After an exchange goes awry, Kell escapes to Grey London and runs into Delilah Bard, a cut-purse with lofty aspirations. She first robs him, then saves him from a deadly enemy, and finally forces Kell to spirit her to another world for a proper adventure.
Now perilous magic is afoot, and treachery lurks at every turn. To save all of the worlds, they’ll first need to stay alive.
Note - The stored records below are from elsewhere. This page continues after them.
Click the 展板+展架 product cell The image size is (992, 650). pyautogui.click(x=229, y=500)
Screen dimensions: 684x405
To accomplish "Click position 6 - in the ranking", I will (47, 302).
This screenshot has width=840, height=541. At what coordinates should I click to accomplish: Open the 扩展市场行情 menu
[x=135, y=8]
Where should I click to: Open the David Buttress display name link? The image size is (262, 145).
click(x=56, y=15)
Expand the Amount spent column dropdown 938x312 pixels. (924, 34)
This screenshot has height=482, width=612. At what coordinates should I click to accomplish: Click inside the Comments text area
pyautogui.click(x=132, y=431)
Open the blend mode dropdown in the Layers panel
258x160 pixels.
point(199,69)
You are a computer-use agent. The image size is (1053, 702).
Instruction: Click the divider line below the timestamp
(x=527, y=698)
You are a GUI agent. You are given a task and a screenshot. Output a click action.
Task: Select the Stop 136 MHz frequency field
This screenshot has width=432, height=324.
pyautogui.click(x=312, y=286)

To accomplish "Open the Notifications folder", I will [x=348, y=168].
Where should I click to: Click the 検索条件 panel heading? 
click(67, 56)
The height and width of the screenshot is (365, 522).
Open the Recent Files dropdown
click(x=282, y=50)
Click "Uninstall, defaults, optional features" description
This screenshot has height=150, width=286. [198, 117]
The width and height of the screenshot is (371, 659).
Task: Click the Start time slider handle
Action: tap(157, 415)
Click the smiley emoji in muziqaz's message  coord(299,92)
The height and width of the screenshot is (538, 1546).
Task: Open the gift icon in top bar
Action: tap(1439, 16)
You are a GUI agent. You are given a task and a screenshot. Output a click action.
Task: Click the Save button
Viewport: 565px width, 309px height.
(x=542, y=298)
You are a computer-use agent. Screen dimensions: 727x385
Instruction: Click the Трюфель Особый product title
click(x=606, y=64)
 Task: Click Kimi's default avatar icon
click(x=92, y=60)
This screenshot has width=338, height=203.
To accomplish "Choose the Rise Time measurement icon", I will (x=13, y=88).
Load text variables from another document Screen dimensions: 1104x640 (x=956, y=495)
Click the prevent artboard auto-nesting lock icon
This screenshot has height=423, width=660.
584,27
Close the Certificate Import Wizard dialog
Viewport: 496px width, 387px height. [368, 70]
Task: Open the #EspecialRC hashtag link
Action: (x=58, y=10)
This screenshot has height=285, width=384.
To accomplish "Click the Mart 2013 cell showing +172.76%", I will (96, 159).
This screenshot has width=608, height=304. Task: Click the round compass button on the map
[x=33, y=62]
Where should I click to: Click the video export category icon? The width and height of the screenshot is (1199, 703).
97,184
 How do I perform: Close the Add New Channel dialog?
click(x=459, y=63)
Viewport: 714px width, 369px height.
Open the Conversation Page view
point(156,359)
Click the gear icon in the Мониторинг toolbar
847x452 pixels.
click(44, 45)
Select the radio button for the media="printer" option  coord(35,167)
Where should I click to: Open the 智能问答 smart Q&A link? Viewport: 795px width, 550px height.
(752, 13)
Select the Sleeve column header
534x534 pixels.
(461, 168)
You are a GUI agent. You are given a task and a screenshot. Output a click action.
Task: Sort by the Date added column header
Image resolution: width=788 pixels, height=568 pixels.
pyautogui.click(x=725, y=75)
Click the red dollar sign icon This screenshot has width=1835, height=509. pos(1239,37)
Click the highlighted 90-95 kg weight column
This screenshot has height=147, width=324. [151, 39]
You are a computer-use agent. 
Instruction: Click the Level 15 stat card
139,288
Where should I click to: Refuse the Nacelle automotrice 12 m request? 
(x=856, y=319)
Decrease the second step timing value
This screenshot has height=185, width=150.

I should start this review by stating this, I have heard so much about V. E. Schwab before I read the book that I was slightly intimidated to read it. Whenever anything too much hype comes my way, my immediate reaction to be wary of it, to try to find faults with it. My mind doesn’t want to admit that it might just be that good. In a way, it’s a good thing but in other ways, it’s a hindrance more than a good thing.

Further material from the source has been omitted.